Tax Tips

Pay taxes online

Instead of writing a check to the U.S. Treasury and mailing it, use an online payment option to simplify the payment process. Your choices:

  • Sign up for EFTPS.gov. This free option lets you transfer funds from your bank account to the government. You can schedule tax payments in advance of the payment date.
  • Charge taxes to a major credit or debit card. The government doesn’t charge you for using this payment method, but the IRS-approved service provider does. Find costs at www.irs.gov/uac/Pay-Taxes-by-Credit-or-Debit-Card.
Real Estate Professionals: Track Your Activities

To be treated as a real estate professional so that you can deduct your losses from rental real estate despite the limitation of the passive activity loss (PAL) rules, you must meet 2 requirements:

  • Perform more than 750 hours of services during the taxable year in real property trades or businesses in which you materially participate.
  • More than one half of the personal services performed in trades or businesses by you during such taxable year are performed in real property trades or businesses in which you materially participate.

The tax law does not impose any specific recordkeeping rule to qualify as a real estate professional, but a good record is vital. Ideally, according to the Tax Court, “this would be a contemporaneous log or record showing with particularity the amount of time devoted to the rental real estate activity.” Without a good record, you may not convince the IRS or a court of your status.

Sales Tax Holiday for Back-to-School Purchases

If you are getting your child ready now to return to school, you may be able to save sales tax on clothing, school supplies, or other items. Check with your state on whether there is any state sales tax holiday and what it applies to. Find links to your state here (www.taxadmin.org/fta/rate/sales_holiday.html).

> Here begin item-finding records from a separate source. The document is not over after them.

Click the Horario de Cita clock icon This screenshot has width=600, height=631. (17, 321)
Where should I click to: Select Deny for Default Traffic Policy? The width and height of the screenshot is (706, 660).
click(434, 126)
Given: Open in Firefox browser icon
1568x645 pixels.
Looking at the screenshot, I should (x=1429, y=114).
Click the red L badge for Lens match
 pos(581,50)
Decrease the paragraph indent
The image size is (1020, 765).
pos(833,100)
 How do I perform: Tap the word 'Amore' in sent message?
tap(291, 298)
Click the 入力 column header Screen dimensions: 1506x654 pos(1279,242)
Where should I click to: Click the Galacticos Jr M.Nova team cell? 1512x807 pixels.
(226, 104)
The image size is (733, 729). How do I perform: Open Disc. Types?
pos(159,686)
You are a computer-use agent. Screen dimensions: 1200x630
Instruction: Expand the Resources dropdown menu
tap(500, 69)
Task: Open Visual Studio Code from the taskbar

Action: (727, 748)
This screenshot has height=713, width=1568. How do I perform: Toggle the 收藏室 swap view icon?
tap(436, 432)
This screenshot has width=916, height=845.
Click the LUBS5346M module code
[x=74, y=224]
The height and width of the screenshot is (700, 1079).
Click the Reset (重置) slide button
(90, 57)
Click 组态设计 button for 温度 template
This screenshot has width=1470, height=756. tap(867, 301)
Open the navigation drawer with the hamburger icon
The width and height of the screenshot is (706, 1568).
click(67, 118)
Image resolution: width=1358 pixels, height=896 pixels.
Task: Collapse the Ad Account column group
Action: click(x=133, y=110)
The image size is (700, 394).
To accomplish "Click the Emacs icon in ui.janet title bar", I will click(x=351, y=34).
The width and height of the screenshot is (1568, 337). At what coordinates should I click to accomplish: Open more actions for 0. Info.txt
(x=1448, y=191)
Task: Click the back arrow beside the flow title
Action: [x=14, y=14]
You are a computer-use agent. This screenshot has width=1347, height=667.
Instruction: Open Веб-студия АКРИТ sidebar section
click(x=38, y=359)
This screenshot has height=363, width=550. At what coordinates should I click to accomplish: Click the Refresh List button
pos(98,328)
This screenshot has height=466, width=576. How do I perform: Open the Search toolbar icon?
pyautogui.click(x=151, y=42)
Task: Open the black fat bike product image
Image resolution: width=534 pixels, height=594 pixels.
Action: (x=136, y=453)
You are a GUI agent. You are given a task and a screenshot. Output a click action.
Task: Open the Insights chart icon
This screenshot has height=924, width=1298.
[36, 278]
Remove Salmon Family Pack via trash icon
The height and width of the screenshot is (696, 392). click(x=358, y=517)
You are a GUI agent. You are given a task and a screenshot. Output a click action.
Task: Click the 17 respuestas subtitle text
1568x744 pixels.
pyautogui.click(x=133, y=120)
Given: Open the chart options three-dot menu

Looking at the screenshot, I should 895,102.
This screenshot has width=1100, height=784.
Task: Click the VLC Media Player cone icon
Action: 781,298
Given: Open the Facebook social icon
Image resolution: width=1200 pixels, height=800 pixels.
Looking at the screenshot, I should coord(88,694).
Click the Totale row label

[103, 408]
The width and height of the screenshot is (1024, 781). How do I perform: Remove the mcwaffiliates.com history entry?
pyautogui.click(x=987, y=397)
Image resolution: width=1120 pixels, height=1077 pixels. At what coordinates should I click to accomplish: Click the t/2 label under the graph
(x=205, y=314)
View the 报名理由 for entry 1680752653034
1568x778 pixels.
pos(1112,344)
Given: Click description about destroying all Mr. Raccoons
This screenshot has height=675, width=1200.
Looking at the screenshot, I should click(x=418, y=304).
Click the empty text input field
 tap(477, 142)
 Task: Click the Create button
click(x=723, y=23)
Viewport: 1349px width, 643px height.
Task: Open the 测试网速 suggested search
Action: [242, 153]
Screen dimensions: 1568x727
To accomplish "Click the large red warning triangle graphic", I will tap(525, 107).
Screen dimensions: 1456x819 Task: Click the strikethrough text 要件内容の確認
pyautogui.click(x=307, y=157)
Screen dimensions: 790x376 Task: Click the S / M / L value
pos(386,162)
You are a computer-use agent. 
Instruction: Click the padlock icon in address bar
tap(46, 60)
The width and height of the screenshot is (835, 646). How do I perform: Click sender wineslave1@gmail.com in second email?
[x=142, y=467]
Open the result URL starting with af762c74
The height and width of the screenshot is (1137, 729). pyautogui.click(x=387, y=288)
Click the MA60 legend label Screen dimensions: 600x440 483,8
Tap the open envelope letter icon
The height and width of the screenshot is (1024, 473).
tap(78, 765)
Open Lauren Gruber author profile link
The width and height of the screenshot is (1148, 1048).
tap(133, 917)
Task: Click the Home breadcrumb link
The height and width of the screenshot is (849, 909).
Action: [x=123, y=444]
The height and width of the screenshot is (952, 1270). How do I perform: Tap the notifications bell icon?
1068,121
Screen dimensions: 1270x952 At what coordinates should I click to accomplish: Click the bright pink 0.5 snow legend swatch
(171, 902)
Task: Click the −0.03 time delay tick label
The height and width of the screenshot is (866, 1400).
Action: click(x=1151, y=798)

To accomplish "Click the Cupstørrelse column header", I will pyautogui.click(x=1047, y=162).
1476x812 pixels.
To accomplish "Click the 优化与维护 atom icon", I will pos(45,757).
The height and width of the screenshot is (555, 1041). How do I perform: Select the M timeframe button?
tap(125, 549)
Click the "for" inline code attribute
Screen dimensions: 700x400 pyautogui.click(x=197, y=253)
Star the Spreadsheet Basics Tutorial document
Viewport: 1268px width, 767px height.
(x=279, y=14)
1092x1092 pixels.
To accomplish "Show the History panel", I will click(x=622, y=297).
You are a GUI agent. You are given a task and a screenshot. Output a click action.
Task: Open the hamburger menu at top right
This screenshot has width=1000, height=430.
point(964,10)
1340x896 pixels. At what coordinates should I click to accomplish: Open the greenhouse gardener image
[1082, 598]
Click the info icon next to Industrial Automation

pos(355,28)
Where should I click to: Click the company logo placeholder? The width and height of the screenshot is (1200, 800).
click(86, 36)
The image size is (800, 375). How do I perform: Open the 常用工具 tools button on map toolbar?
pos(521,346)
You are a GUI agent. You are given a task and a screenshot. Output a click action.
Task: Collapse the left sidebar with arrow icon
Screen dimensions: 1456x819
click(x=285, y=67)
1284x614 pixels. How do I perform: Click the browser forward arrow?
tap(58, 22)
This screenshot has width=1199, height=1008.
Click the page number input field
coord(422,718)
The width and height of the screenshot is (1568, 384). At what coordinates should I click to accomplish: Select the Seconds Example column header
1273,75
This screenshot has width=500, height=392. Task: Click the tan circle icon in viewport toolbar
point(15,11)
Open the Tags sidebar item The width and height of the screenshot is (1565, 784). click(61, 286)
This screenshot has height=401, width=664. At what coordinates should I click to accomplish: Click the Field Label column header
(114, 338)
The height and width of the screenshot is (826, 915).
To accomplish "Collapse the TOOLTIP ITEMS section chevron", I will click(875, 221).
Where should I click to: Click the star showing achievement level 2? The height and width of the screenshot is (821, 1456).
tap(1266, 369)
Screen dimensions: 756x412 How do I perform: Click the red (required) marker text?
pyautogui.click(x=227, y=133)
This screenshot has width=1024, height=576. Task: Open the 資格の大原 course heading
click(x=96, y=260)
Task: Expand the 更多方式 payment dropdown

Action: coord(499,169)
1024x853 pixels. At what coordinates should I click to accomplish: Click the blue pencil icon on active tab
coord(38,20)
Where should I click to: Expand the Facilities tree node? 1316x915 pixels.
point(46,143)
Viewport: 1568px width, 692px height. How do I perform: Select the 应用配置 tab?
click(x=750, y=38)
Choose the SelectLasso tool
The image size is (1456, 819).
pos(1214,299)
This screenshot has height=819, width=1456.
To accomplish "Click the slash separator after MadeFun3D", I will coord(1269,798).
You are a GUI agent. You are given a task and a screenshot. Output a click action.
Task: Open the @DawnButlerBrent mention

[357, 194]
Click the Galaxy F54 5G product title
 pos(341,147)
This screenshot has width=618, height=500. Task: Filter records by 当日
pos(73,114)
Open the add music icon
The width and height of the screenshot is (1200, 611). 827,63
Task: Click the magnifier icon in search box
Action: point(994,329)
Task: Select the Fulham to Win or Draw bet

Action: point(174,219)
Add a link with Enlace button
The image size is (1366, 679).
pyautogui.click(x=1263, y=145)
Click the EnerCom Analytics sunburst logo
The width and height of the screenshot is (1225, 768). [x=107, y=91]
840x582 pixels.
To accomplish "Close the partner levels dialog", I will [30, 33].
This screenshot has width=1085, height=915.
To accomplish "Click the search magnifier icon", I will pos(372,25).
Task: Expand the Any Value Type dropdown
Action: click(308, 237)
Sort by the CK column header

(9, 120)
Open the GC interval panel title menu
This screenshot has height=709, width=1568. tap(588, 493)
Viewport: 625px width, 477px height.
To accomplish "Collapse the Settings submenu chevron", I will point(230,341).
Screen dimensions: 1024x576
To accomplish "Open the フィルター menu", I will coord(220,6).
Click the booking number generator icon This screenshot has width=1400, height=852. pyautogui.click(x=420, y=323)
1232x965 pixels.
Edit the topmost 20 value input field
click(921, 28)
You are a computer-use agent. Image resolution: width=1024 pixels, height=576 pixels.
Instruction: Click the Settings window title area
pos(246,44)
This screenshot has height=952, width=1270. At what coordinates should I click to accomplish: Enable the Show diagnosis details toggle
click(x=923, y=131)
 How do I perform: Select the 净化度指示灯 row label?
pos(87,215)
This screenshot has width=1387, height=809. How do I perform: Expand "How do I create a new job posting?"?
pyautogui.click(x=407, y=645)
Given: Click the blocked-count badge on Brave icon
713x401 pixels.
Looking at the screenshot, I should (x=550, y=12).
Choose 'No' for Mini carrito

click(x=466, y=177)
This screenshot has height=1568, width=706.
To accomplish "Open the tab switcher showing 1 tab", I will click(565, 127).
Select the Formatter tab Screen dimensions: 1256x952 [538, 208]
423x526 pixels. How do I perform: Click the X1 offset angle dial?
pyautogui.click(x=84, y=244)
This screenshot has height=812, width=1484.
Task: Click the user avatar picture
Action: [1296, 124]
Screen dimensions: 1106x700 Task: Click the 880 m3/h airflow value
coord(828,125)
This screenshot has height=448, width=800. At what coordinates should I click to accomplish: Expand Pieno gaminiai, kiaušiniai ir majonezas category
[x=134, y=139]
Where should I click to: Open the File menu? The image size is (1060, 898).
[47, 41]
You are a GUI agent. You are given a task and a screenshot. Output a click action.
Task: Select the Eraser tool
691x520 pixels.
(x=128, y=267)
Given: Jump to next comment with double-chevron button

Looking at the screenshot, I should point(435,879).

High-Income Taxpayer Category Growing

According to the latest statistics, about 3% of all filers are considered to be high-income taxpayers (having adjusted gross income of $200,000 or more). There were nearly 4.3 million such taxpayers reporting this income on 2012 income tax returns.

Source: Statistics of Income Bulletin, Spring 2013 (www.irs.gov/uac/Newsroom/Spring-2013-Statistics-of-Income-Bulletin-Now-Available)

Do Midyear Tax Planning Now

Assess where you stand, taxwise, so you can take actions to favorably impact your tax picture for the year. Possibilities for you:

  • Increasing your retirement plan contributions to lower your taxable income if you can afford to do this.
  • Increasing or decreasing wage withholding and/or estimated tax payments to better match your tax payments with what your tax bill will be.
  • Improving your record keeping for tax-related items, such as charitable contributions.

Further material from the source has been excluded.